Concerning whether he lobbied Blumenthal to support the deal, Murphy said, "I knew from the beginning that Dick was going to make his decision based upon the merits. I did speak with him yesterday about the direction he was heading. ... I don't think I would characterize our conversations as my having lobbied him.''
As the ranking member of a subcommittee of the U.S. Senate Foreign Relations, Murphy visited Jordan, the United Arab Emirates, Iraq and Qatar last week with Senator Gary Peters of Michigan.
The first country they visited on the five-day trip was the United Arab Emirates, which included a visit to the multilateral terrorism center. The second stop was Qatar, regarding air operations against ISIL. The Senators then made a two-day visit to Baghdad, including a "long meeting'' with the prime minister, Murphy said. The next stop was a Syrian refugee camp with 80,000 people.

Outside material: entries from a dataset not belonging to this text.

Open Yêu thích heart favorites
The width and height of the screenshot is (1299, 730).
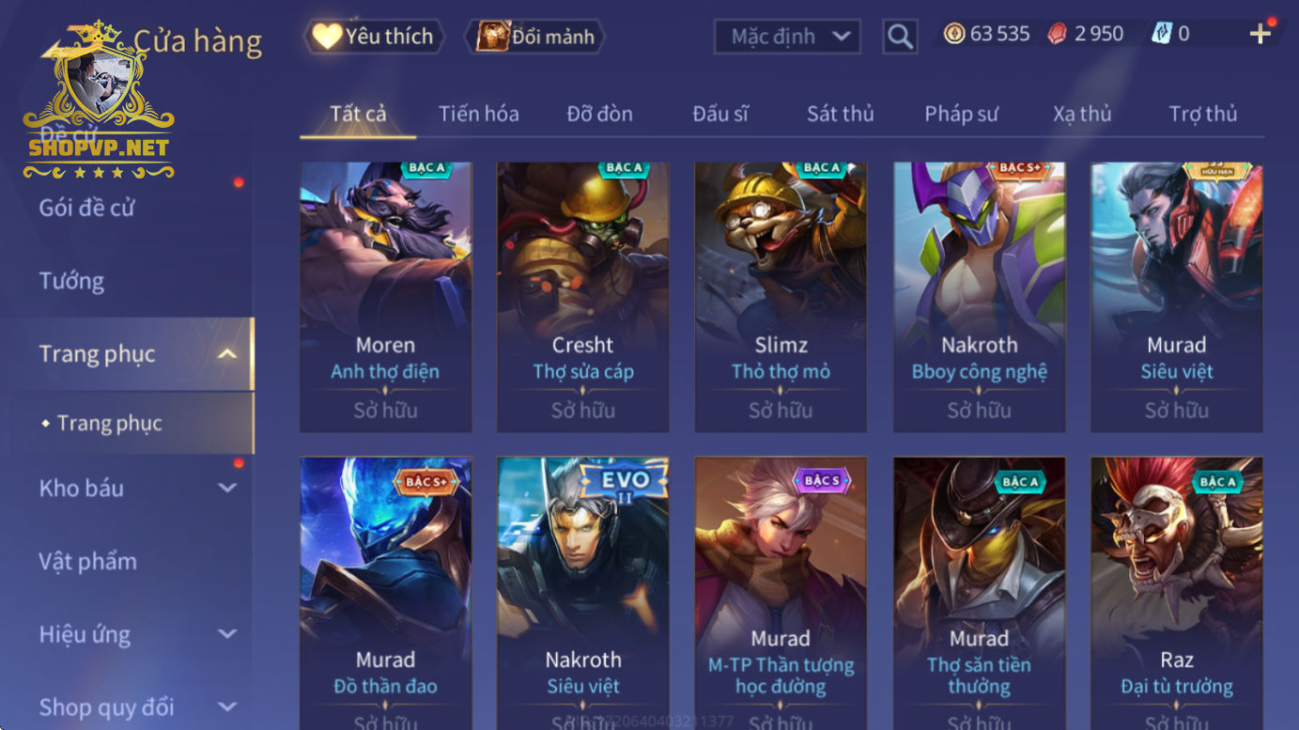pos(374,37)
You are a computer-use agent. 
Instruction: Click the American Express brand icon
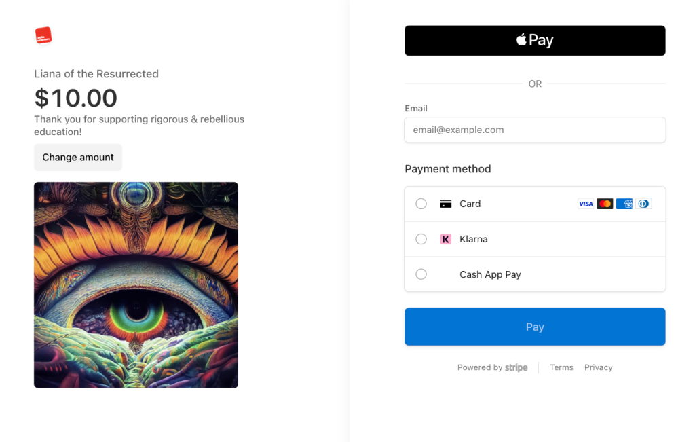[x=624, y=204]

"Every single political leader that we met with in the region was in favor of the Iran nuclear agreement,'' Murphy said, adding that the leaders believe the region is "safer with an agreement than without an agreement.''
"The Syrian crisis cannot be solved without Iran at the table,'' Murphy said.

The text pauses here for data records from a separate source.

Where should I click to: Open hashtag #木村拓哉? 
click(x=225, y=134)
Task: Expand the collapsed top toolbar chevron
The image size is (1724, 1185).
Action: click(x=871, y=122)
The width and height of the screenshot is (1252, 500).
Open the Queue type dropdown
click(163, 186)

At the Syrian refugee camp that he visited, Murphy said, the majority of the people there were children under the age of 18.
"That camp is a hellhole,'' Murphy said. "We have been warehousing Syrians there for years. They have absolutely given up hope. ... The United States has to do more.''
Overall, he said there are about 1.4 million refugees living in Jordan alone.
"The United States can step up and fully fund the World Food Program'' to feed Syrian refugees, Murphy said. "The majority of kids don't go to school'' at the refugee camp.
"When you walk through the streets of this camp - and calling them streets is charitable - you are literally surrounded by children,'' Murphy said. "There is some electricity, but it's usually only on for a few hours a day. There is no sewer system. ... The families are packed like sardines in tin structures, which are better than the tents they were in. ... These families have given up hope, which is why they are going back to Syria. They shake their heads and wonder what the United States is doing. ... These millions of refugees are going to remember'' the lack of action taken by the United States.
Based on the conditions, some of the refugees will be dead in the next several years, he said.
"We can't be an honest broker between the multifaceted sides of the conflict if the United States doesn't have an answer'' to the problems in Syria, Murphy said. "They believe the Iraq War lit the flame that led to this humanitarian crisis in Syria.''
On Monday, Murphy had about 250 people at his house for a Labor Day picnic, where he said that Connecticut residents want the United States to do more in the Middle East to solve the refugee crisis.
"We saw first hand how fragile and tenuous'' the political realities are in Baghdad, he said.
"We got several briefings on the train-and-equip program'' inside Syria, he said, adding that certain information that he learned was classified and could not be discussed. "This is a program that was doomed to failure from the start'' in fighting ISIS instead of Syrian leader Assad.